Srebrenica resta un monito. Un promemoria brutale di come l'indifferenza, la strumentalizzazione etnica e la mancanza di una risposta internazionale tempestiva possano portare all'annientamento di esseri umani. Comprendere la storia della Jugoslavia, le sue fragilità e le spinte che la condussero alla disintegrazione, è essenziale per non dimenticare e per imparare le lezioni di un passato che ancora oggi ci interroga.

Postilla
"Pulizia etnica" o "Genocidio": l'etnismo del dopo guerra fredda che spezza le comunità

La guerra in Jugoslavia (1991-1995) ha provocato 250.000 vittime e 2,8 milioni di rifugiati e profughi. Due terzi dei morti sono civili. Gli elementi della violenza di questa guerra hanno un aspetto centrale, fondamentale e innegabile, che non cancella le atrocità compiute da tutte le parti in causa, nella politica nazionalista della Serbia. I nazionalisti serbi avevano un programma politico volto a riunire la "Grande Serbia" (un mito costruito sulla base di uso strumentale della storia) a scapito delle altre repubbliche dove vivano Serbi. Il piano serbo era quello di incorporare le regioni in cui vivano dei serbi, conducendo una vera guerra di conquista in Croazia e Bosnia, attuando una politica di "pulizia etnica" su vasta scala.

Tra gli obiettivi di questa "politica" vi è l'eliminazione del gruppo "musulamano" dai territori da occupare. Le prime azioni sono di esclusione sociale (la popolazione musulmana minoritaria e stigmatizzata - processo di creazione di una immagine inferiorizzante - viene esclusa dai servizi, dalle professioni, e vengono ridotti i suoi diritti di associazione, riunione, proprietà.
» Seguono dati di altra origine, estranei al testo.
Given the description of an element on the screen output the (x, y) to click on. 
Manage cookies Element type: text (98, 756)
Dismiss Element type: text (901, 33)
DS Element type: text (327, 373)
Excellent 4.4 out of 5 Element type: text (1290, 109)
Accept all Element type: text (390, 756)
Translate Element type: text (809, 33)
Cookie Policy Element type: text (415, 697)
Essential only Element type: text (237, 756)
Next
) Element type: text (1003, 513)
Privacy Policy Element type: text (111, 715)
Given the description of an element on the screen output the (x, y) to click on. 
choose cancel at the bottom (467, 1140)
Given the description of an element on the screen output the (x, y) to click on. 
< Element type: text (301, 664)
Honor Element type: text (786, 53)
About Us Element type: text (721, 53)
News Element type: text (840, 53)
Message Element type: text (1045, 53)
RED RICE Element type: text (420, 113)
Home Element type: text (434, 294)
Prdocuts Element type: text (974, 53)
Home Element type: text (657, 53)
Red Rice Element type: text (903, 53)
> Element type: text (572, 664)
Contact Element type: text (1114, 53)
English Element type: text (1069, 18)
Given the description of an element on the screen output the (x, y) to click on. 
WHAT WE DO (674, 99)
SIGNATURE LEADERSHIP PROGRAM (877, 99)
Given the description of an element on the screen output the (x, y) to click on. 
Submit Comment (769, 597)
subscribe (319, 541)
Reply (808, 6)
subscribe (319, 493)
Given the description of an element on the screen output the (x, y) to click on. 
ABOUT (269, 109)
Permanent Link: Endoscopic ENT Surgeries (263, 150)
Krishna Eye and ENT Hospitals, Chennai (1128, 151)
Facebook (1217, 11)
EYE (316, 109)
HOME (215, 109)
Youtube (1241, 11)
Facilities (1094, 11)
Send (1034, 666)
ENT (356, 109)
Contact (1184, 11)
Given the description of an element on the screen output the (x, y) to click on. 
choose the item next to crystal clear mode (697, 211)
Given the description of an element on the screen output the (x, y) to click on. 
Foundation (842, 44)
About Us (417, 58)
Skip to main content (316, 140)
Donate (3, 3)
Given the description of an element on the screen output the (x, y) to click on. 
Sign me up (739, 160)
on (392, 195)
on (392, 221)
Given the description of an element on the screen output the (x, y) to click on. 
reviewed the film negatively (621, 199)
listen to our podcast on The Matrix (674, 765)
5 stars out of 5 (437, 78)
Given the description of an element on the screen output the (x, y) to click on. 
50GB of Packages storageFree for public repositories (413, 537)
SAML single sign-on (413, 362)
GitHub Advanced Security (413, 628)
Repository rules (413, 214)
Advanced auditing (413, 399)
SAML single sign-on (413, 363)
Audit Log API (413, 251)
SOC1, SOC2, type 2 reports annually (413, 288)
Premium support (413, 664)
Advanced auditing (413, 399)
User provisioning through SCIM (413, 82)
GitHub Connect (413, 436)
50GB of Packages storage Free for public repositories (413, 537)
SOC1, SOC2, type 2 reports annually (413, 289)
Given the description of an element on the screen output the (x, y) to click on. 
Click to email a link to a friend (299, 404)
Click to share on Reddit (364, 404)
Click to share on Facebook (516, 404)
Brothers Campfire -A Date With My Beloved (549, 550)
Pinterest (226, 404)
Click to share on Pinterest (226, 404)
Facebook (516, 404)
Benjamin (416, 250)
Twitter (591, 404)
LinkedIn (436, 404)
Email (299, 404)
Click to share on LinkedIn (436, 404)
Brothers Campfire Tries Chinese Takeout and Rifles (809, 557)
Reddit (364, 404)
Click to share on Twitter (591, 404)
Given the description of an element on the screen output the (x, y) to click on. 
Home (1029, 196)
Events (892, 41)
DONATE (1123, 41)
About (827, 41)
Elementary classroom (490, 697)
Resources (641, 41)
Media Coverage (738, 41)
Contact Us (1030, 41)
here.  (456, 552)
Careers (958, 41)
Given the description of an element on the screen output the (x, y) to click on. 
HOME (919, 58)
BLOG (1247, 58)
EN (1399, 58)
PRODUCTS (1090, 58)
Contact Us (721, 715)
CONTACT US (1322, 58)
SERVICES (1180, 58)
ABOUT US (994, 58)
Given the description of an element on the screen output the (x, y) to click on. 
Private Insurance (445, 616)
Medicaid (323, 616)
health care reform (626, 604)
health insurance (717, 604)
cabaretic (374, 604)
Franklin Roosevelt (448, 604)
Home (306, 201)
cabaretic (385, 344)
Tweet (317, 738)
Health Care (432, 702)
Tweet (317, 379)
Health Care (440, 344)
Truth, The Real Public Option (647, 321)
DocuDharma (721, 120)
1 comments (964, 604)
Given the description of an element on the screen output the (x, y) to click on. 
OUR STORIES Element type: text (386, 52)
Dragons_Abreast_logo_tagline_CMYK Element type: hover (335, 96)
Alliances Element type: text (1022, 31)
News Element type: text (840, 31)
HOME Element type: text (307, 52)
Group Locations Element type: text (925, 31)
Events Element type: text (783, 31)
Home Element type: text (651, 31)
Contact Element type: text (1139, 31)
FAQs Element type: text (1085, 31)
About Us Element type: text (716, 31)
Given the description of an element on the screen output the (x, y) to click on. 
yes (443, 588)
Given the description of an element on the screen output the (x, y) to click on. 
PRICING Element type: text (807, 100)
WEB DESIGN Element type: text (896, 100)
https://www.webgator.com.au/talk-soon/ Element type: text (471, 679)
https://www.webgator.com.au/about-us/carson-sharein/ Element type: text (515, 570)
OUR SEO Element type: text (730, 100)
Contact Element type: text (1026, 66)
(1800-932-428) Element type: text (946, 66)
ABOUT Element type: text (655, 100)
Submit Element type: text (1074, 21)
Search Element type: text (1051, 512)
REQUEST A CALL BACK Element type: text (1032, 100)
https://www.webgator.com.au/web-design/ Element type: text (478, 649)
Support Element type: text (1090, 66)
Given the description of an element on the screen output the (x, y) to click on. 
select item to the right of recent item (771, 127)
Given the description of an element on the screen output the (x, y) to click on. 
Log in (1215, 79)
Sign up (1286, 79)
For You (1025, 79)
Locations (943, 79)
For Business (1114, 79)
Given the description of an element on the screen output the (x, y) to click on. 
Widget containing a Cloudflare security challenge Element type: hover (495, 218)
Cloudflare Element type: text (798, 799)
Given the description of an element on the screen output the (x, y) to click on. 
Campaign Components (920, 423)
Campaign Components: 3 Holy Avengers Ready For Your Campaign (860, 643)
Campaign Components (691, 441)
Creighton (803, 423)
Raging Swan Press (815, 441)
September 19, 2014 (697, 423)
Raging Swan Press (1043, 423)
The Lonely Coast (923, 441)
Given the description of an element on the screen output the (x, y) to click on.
Tanto che gli appartenenti a questo gruppo se lasciano il territorio devono firmare una dichiarazione di rinuncia al diritto di proprietà.) 

Le offensive militari serbe producono sempre di più un allontanamento dei bosniaci musulmani dai territori contesi e in cui vivono. Durante gli assedi alle città bosniache (1992-1995) le truppe agli ordini di Ratko Mladic disumanizzano i musulmani (definiti "cani" o "pacchi"). Vengono compiuti stupri sistematici (circa 12.000 casi accertati durante la guerra), le famiglie vengono divise e gli uomini sono deportati in campi di concentramento. Donne, anziani e bambine sono caricati su dei pullman ed espulsi. 

Ma esistono differenze tra la "pulizia etnica" e il "genocidio"? 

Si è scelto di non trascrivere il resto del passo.